** Opening DATA SHOWN block **

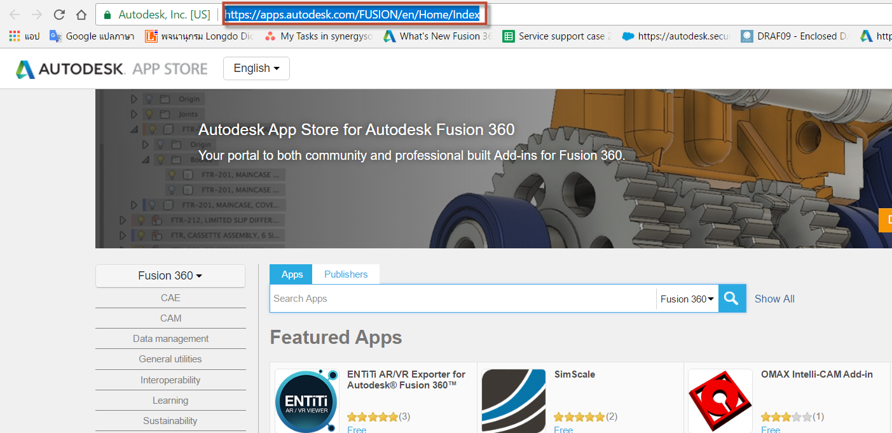Viewport: 892px width, 433px height.
Task: Click the browser forward arrow
Action: tap(37, 13)
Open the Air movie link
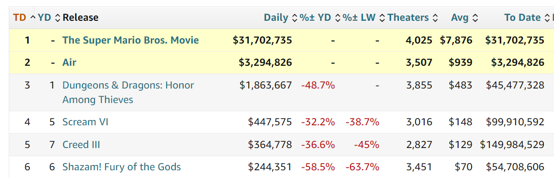Viewport: 554px width, 178px height. pyautogui.click(x=69, y=63)

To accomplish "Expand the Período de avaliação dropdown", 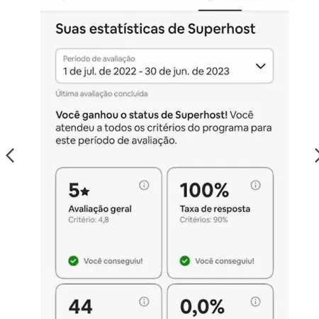I will (x=164, y=66).
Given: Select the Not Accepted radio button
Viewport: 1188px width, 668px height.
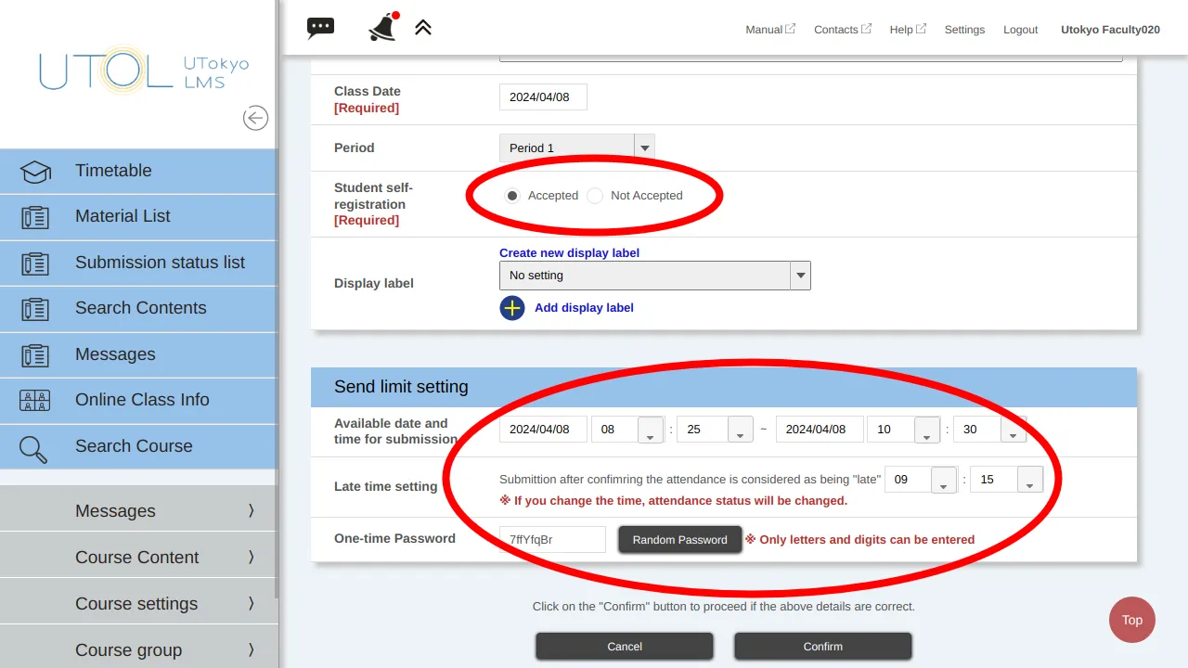Looking at the screenshot, I should (595, 196).
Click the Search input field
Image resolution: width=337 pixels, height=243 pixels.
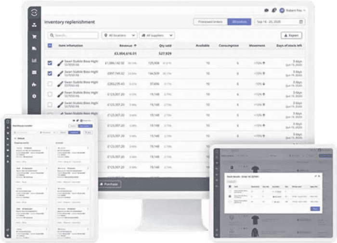73,36
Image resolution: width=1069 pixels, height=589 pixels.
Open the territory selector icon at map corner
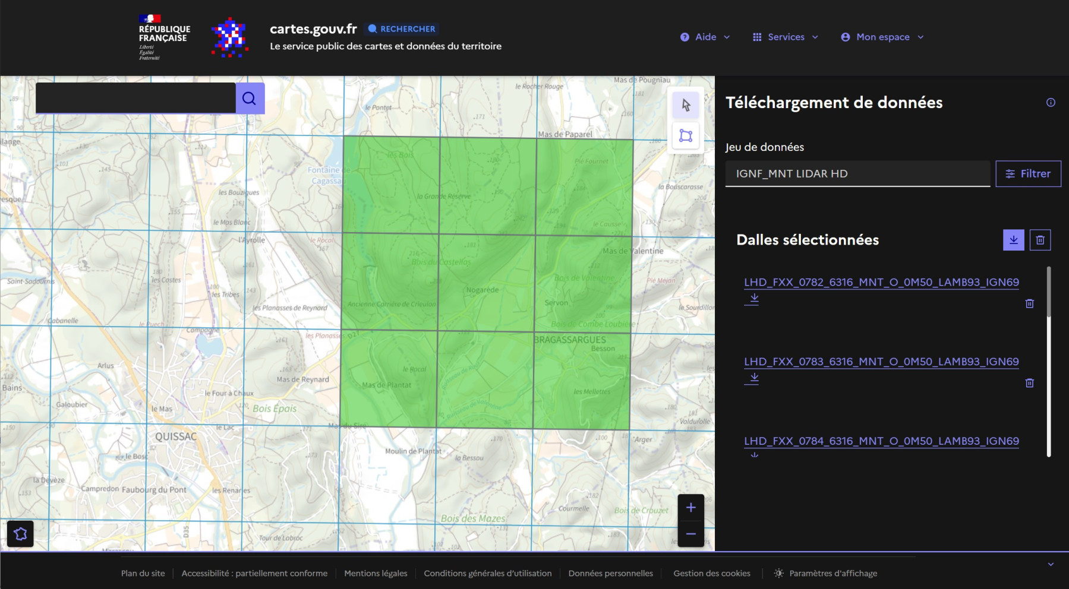pos(20,534)
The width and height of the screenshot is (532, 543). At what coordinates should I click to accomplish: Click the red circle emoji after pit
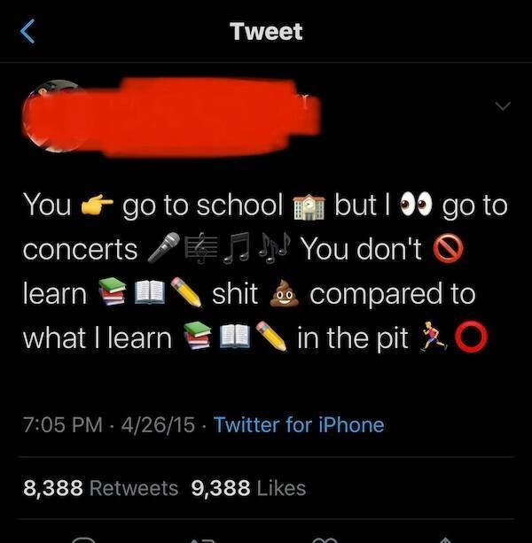(x=472, y=337)
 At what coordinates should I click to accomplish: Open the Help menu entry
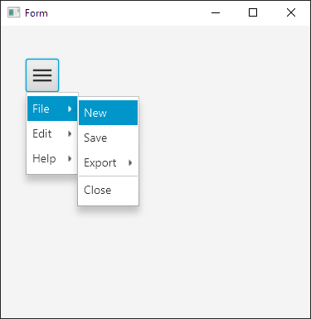click(52, 158)

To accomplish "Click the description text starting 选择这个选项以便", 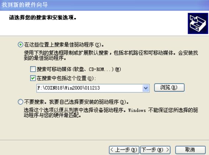I will pos(111,113).
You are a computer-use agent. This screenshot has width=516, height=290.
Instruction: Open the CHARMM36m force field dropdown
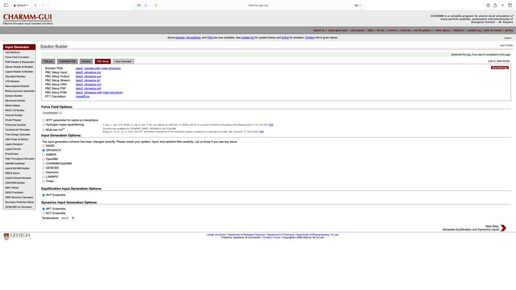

** Closing DATA SHOWN block **

* [WORK INSTRUCTIONS]:
From the data, report how many lines hold "field", leaving out any other words.

* [SOLUTION TO THIS PROBLEM]:
2